2nd February 2022
Lymphoma is one of the most common cancers that occur in dogs, cats and in people. But lymphoma is separated into a huge number of ‘subtypes’ based on cell type, location and biological activity. For canine and feline lymphoma, once a diagnosis has been made, it will often be recommended that additional testing be performed to determine the phenotype of lymphoma.
B cell lymphoma is the most common type of lymphoma diagnosed in dogs and is typically associated with the common presentation of peripheral lymphadenopathy. But not all lymphomas are B cell in dogs! T cell lymphomas do also occur and tend to be found in more atypical sites or associated with hypercalcaemia. There are also types of lymphoma that are neither B or T, these are rare and often highly aggressive.
In cats, T cell lymphomas are most common and typically associated with the small cell indolent GI lymphoma. If we look at all the other types of feline lymphoma large B cell lymphoma is certainly more prevalent.

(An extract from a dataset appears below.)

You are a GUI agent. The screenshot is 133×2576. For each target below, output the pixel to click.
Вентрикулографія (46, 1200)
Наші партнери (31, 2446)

So why do we test for phenotype?
Many Oncologists treat B and T cell lymphomas differently, using different drug combinations and we have found that by doing this, patients with T cell lymphoma have remission rates and survival times similar to B cell patients. Knowing a patients phenotype can also help with prognosis for that individual patient.
When should I request the test?
As soon as the biopsy or cytology results come back and diagnose lymphoma, immunophenotyping should be requested. Treatment for lymphoma can start straight away (before you know the phenotype) and this is our preference, to start treatment whilst awaiting these results. There are some chemotherapy drugs that work well for both types so we tend to start with these.